Local DUI saturation patrols and safety enforcements involving decoy pedestrians could be in the forecast as part of a $65,000 grant the California Office of Traffic Safety recently awarded to the Mountain View Police Department.
The funding, a slice of the $84 million the OTS distributed to agencies across the state via 303 separate grants, is paying for a yearlong program of special enforcements and public awareness campaigns to prevent traffic-related injuries and deaths. The program began Oct. 1 and is slated to run through Sept. 30, 2020.
“We care deeply about how we can continue to educate, inform and enhance safety behavior for drivers, bicyclists and pedestrians, and this grant will allow us to accomplish that and more in the coming year,” said Lt. Mike Canfield, who manages MVPD’s weekday day-shift patrol teams and traffic units.
In addition to possible DUI saturation patrols, MVPD’s money will fund educational presentations and safety enforcements related to bicycles and pedestrians, motorcycles, seat belt usage, speeding, red-light running and stop-sign adherence.

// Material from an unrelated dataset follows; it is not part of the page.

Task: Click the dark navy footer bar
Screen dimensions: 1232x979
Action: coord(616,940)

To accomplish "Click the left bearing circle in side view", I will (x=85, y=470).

The grants are part of the annual OTS Safety Plan with funding through the National Traffic Safety Administration. Recipients include law enforcement agencies, public health departments, fire departments, universities, state agencies, district attorney offices, nonprofit traffic safety organizations and transportation planning agencies.
The grants are awarded “based on data demonstrating identifiable traffic safety problems, proposed strategies to address the problem, as well as a demonstrated ability to show effectiveness in reducing traffic deaths and injuries,” according to an OTS press release.
In Mountain View, the money could help the El Camino Real-Highway 237 intersection, within neighborhoods and around schools, said Katie Nelson, MVPD police spokeswoman.